Zwar hat der Tabellenführer West (Anif) erst nicht beantragt, immerhin würden die Tabellenführer Ost (Vienna) und Mitte (Hartberg) aber aufsteigen dürfen. Und auch für die aktuellen Zweiten Horn (Ost) bzw Wattens (West) ging alles glatt. Bei den Dritten schauts schlecht aus: der GAK bzw Dornbirn (und bei beiden darf es einen wirklich wundern) wurden erst einmal abgelehnt, nur Parndorf dürfte. Der Sportklub oder andere, wie Kufstein haben es erst gar nicht probiert.

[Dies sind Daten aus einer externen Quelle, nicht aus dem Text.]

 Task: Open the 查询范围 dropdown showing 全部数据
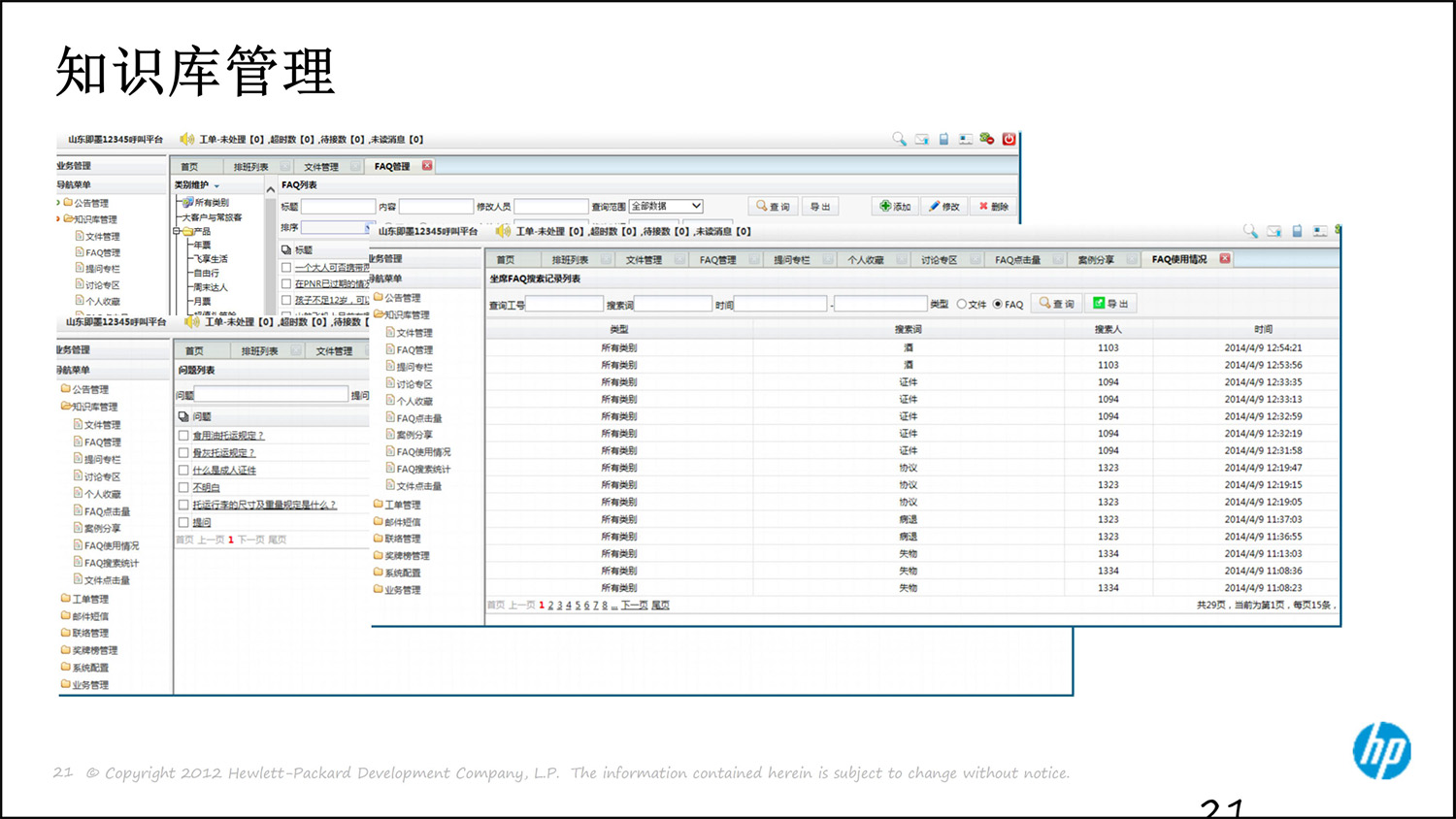(x=666, y=207)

Überrascht hat im übrigen mich am meisten, dass Rapid Wien erstmals seit Jahren die Lizenz ohne Auflage bekommen hat. Bislang schleppte man noch jedes Jahr die Pleiten-Seuche aus dem Aktien-Flop mit. Und auch für heuer war noch ein Liga-Zeigefinger erwartet worden.
Und, nein, Unterstützungen der Gemeinde für Nachwuchszentren, fallen nicht ins Lizenzierungs-Budget (wie die vielen sich verfolgt-fühlenden - derzeit vor allem welche aus Kärnten - glauben). Sowas sollte außerdem ehg Standard sein, auch in Klagenfurt. Wer Bescheid wissen will über den Stazus der dortigen Nachwuchs-Arbeit, darf sich bei F. Schinkels erkundigen (sofern er den gerne zu einem vor Wut roten Kopf verhelfen will).

Lizenz zum Wurschteln

Bis zum 11. Mai kann Einspruch erhoben werden, danach wird innerhalb von 5 Tagen endgültig entschieden. Der danach mögliche Gang zum neutralen Schiedsgericht ist wenig hilfreich und geschieht deshalb kaum). Es würde mich wundern, wenn es Austria Kärnten nicht schaffen würde -> die Gründe dafür habe ich hier schon ausführlich dargelegt. Die dortige Herrschaftsstruktur bedingt geradezu einen Vorzeige-Verein: eine Lizenz-Verweigerung würde dem Landeshauptmann direkt angekreidet werden.
Die Admira wird wohl auch nicht scheitern, nur bei den drei Kleinen kann es, sofern man dort weiter unachtsam vorgeht, ein Zufalls-Opfer geben.

Einer weiteren Saison mit der Lizenz zum Herumwurschteln wäre damit startbereit.